Christopher Young Kim, known professionally as Young Mazino, is an American actor. He had his breakout role in the Netflix series Beef (2023), for which he was nominated for a Primetime Emmy Award. As of 2025, he stars in the HBO drama series The Last of Us as Jesse and he is set to star in the upcoming first-person shooter game Call of Duty: Modern Warfare 4 as Private Park Hyun Jun.

==Early life==
Christopher Young Kim was born in Maryland. He grew up in Silver Spring, Maryland, raised by Korean immigrant parents. He has two older sisters. His father immigrated to the United States from Korea at the age of 16. Mazino has a first-degree black belt in taekwondo.

He attended the University of Maryland, Baltimore County. He dropped out and moved to New York City in 2014 to attend the Stella Adler Studio of Acting, where he trained for a year.

_DATASET EXCERPT_:
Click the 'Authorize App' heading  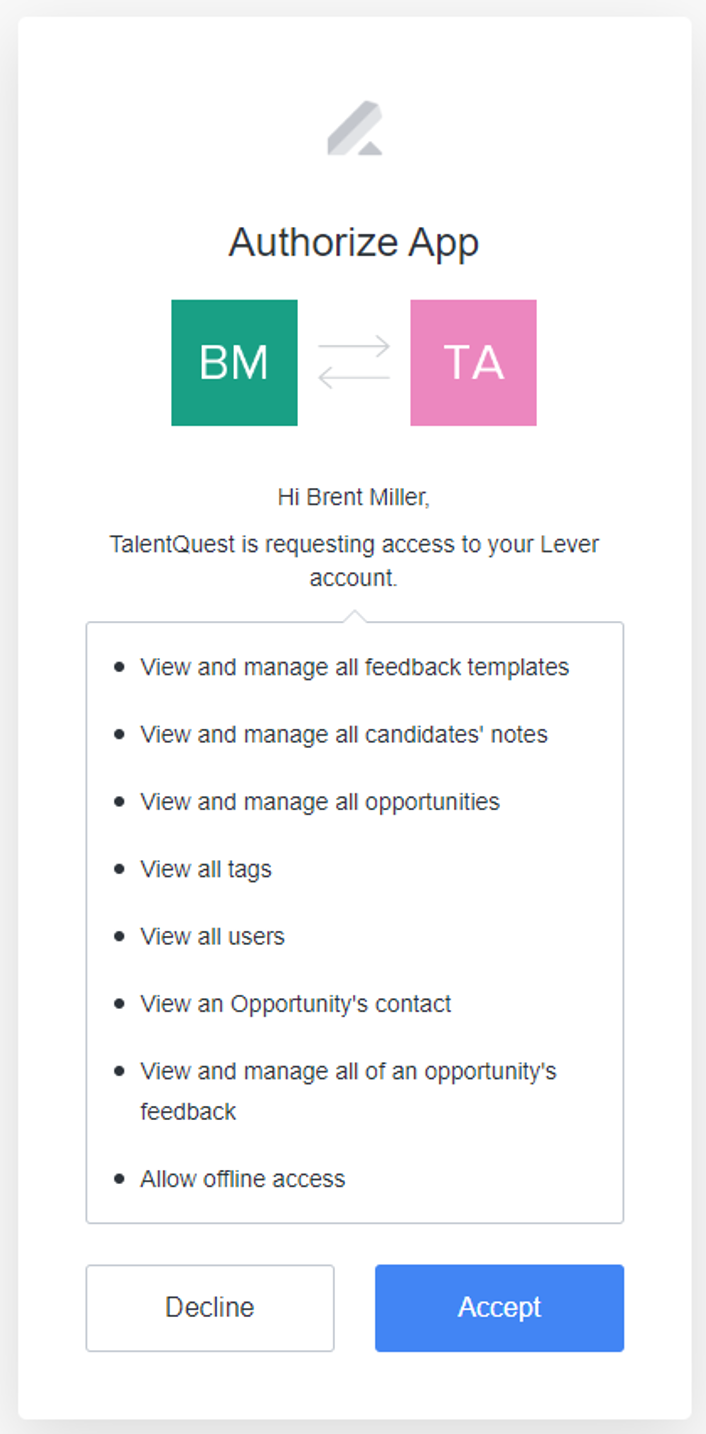[x=354, y=241]
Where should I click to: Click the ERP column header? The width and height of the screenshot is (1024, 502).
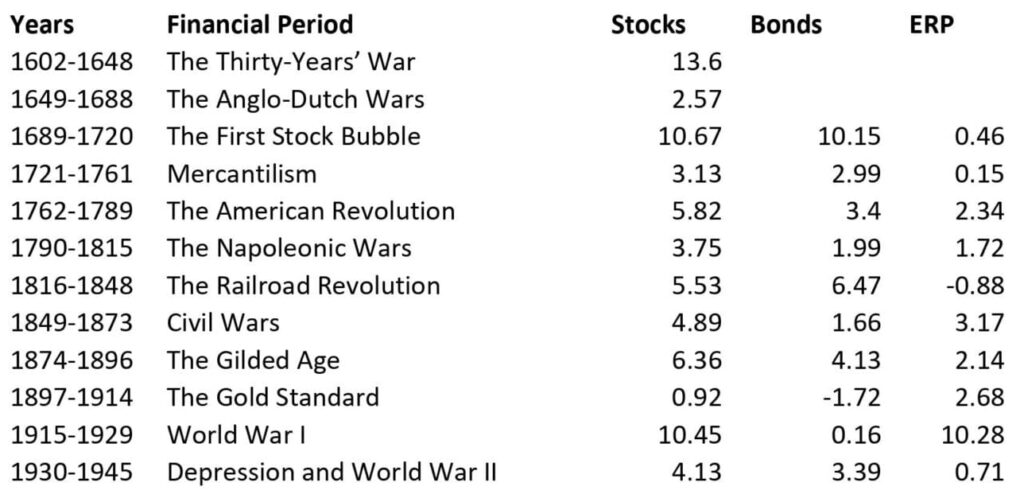tap(925, 24)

_REQUIREMENT_:
List every title of a series or game named in the biography of Young Mazino.

_ANSWER FOR THIS EXERCISE_:
Beef
The Last of Us
Call of Duty: Modern Warfare 4